From Islamist radical to fighter for change

The JC Essay

June 29, 2012 09:50
7 min read

I became an Islamist without ever having read the Koran, as I admitted to Newsweek's Christopher Dickey in an interview last year. People may not know but Islamists often come from educated, liberal backgrounds, in fact many of them are irreligious. Disillusionment with what they see around them, coupled with a powerful ideological narrative, leads to their political conversion. The ritual aspect of Islam, things like praying and fasting, I have noticed, comes as an afterthought.

I know this from first-hand experience, which I discuss in length in my recently published book about my journey from Islamist extremism to a democratic awakening.
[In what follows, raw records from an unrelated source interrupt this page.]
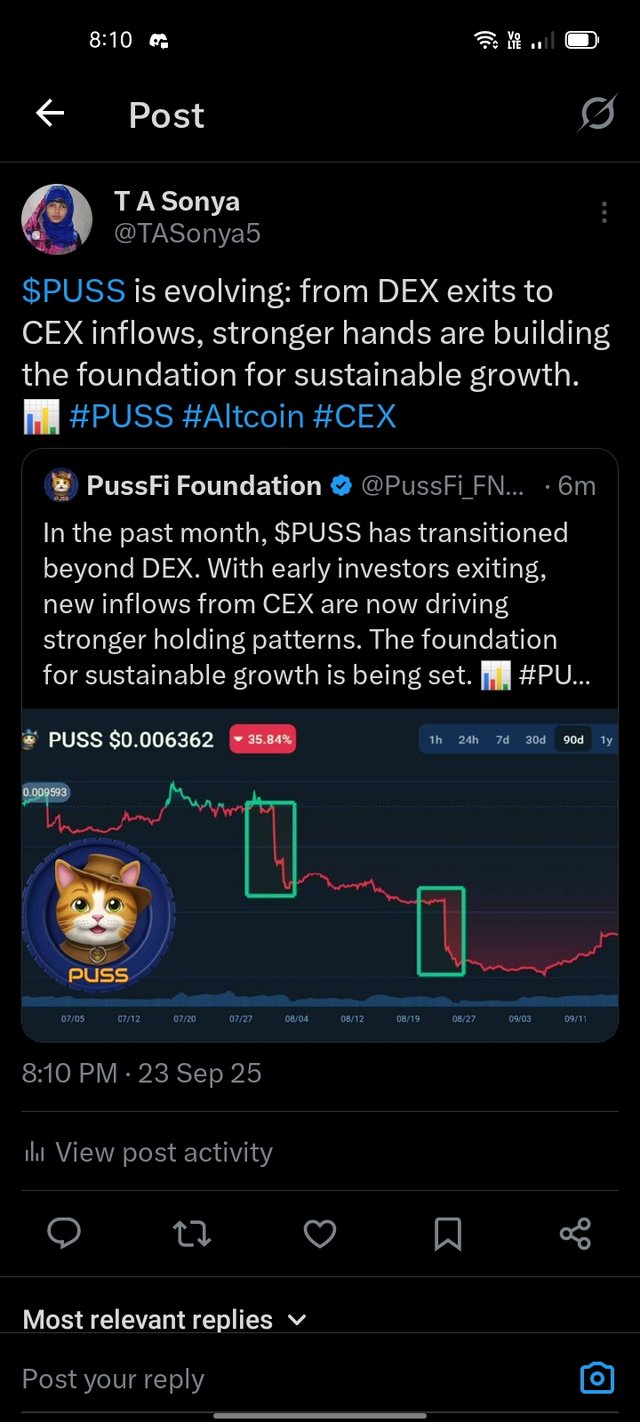This screenshot has width=640, height=1422.
Task: Tap the reply speech bubble icon
Action: pyautogui.click(x=64, y=1234)
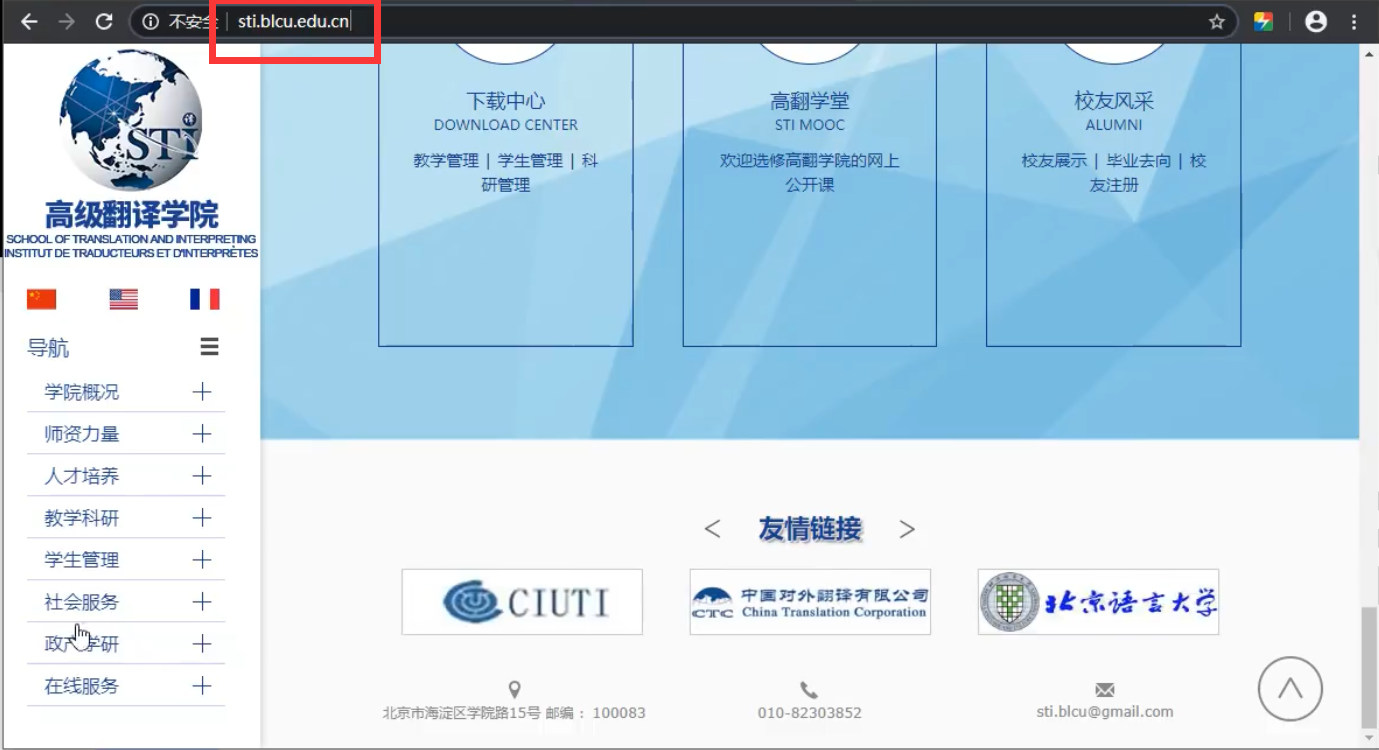The width and height of the screenshot is (1379, 750).
Task: Bookmark this page with star icon
Action: tap(1216, 21)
Radical explains how and why I joined the Islamist group Hizb ut-Tahrir at the age of 16, and worked tirelessly for their cause across four countries before witnessing torture and being imprisoned in Egypt by the time I was 24.

It was while I was held in Mazra Tora - the same prison that eventually held Hosni Mubarak - that my political awakening began to occur, leading me to go on to co-found, alongside British author Ed Husain, the think tank Quilliam as a counter-extremism organisation.

Radical begins with my life as a British Pakistani (and Muslim) teenager growing up in Essex, where I witnessed many of my close friends being stabbed in violent racist attacks when I was as young as 14. By the age of 15, my brother and I were falsely arrested for suspicion of armed robbery because he had been playing with a toy gun in the local park and somebody reported him to the police.